PROBLEM SET »
(1) According to the column, what does the Tawaf consist of?
(2) Quote the column word for word from "The pulsing, well-nigh" to "of iron filings.".

SELECTED PASSAGE »
Pillow of Air

A Monthly Amble Through the Visual World

by Lawrence Weschler

As I was reminded this past October, the hajj, the annual Islamic pilgrimage to Mecca, which every devout Muslim is required to undertake at least once in their lives, begins with the Tawaf, the first of seven ritual actions taken during that week, consisting of a counterclockwise circumambulation around the Kaaba, the holy of holies, a massive black cube building slotted in the middle of the vast interior plaza of the Al Masjid al Haram mosque (said to be the first house built for humanity to worship Allah, indeed long before the days of Muhammed, all the way back to the time of Abraham, who was said to have worshiped there).

The pulsing, well-nigh mesmeric quality of the mass devotion evinced during the Tawaf was gorgeously and hauntingly evoked a few years ago at a show on the hajj in London’s British Museum when the Saudi artist Ahmed Mater placed a simple cuboid magnet amid a field of iron filings.

EXCERPTED RECORDS »

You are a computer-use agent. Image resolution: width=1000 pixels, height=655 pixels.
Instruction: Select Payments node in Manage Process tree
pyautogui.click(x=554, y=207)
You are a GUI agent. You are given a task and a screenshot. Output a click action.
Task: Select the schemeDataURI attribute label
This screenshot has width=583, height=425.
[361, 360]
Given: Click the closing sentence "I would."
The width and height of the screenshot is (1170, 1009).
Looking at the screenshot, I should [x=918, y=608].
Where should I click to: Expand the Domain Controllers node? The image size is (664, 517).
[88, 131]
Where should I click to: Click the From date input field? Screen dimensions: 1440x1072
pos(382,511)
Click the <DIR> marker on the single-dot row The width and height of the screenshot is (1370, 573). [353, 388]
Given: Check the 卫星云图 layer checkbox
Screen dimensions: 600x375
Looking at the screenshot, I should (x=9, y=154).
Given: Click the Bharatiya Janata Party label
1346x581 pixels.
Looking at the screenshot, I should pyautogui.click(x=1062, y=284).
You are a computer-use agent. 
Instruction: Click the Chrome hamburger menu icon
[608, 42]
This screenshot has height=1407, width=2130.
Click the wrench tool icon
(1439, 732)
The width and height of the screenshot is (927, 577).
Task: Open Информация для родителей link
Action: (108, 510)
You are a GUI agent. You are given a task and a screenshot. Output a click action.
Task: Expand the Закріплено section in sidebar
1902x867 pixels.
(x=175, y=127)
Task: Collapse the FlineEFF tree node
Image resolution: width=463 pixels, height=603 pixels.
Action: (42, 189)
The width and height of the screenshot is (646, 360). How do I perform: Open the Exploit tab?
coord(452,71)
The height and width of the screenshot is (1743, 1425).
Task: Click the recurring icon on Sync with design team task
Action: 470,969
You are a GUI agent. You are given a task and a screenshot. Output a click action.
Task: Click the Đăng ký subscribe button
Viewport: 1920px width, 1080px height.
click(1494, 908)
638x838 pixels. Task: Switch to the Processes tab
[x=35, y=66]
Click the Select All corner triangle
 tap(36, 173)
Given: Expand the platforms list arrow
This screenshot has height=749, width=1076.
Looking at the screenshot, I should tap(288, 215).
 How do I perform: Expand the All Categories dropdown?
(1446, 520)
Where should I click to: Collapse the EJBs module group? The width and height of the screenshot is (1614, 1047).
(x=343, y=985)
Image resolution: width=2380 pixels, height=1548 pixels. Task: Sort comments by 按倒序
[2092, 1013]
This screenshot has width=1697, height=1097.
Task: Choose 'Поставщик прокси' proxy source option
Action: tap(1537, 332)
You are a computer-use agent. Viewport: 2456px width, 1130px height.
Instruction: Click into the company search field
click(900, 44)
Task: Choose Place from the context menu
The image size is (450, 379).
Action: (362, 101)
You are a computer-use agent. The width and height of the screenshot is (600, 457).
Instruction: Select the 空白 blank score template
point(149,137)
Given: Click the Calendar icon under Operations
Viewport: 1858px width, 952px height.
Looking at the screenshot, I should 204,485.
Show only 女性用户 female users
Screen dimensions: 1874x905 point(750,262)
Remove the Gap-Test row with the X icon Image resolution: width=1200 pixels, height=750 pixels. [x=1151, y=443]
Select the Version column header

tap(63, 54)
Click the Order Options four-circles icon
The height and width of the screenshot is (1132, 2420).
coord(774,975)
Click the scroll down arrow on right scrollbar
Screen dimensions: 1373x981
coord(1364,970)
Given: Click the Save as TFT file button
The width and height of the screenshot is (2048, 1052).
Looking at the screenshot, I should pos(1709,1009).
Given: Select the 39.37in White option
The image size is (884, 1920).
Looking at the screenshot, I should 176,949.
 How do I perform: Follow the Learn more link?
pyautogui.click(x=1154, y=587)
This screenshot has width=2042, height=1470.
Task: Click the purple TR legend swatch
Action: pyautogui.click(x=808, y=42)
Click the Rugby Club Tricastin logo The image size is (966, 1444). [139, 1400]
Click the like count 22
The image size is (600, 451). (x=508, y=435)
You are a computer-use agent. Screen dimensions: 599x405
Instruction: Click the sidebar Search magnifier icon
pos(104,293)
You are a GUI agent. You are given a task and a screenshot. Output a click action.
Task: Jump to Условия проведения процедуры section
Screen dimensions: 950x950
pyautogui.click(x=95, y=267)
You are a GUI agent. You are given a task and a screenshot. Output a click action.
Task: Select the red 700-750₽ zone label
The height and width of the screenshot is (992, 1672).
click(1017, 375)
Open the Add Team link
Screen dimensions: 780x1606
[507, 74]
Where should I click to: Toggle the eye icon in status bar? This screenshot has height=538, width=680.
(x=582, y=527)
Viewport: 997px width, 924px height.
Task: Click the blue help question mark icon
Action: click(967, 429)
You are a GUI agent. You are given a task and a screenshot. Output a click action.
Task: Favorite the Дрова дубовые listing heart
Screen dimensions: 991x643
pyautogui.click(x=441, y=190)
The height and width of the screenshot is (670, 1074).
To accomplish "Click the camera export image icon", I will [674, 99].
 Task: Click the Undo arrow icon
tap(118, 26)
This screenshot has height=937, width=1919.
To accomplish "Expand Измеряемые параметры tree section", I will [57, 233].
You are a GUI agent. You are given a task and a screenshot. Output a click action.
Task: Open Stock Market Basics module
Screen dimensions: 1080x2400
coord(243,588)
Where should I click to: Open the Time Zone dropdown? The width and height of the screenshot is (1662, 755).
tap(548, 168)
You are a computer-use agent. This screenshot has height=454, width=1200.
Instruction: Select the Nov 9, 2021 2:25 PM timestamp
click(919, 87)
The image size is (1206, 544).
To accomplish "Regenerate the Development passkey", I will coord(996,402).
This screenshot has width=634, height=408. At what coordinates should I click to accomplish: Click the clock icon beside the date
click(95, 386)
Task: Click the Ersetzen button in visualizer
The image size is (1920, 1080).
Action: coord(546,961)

ANSWERS FOR THE EXERCISE »
(1) A counterclockwise circumambulation around the Kaaba.

(2)
The pulsing, well-nigh mesmeric quality of the mass devotion evinced during the Tawaf was gorgeously and hauntingly evoked a few years ago at a show on the hajj in London’s British Museum when the Saudi artist Ahmed Mater placed a simple cuboid magnet amid a field of iron filings.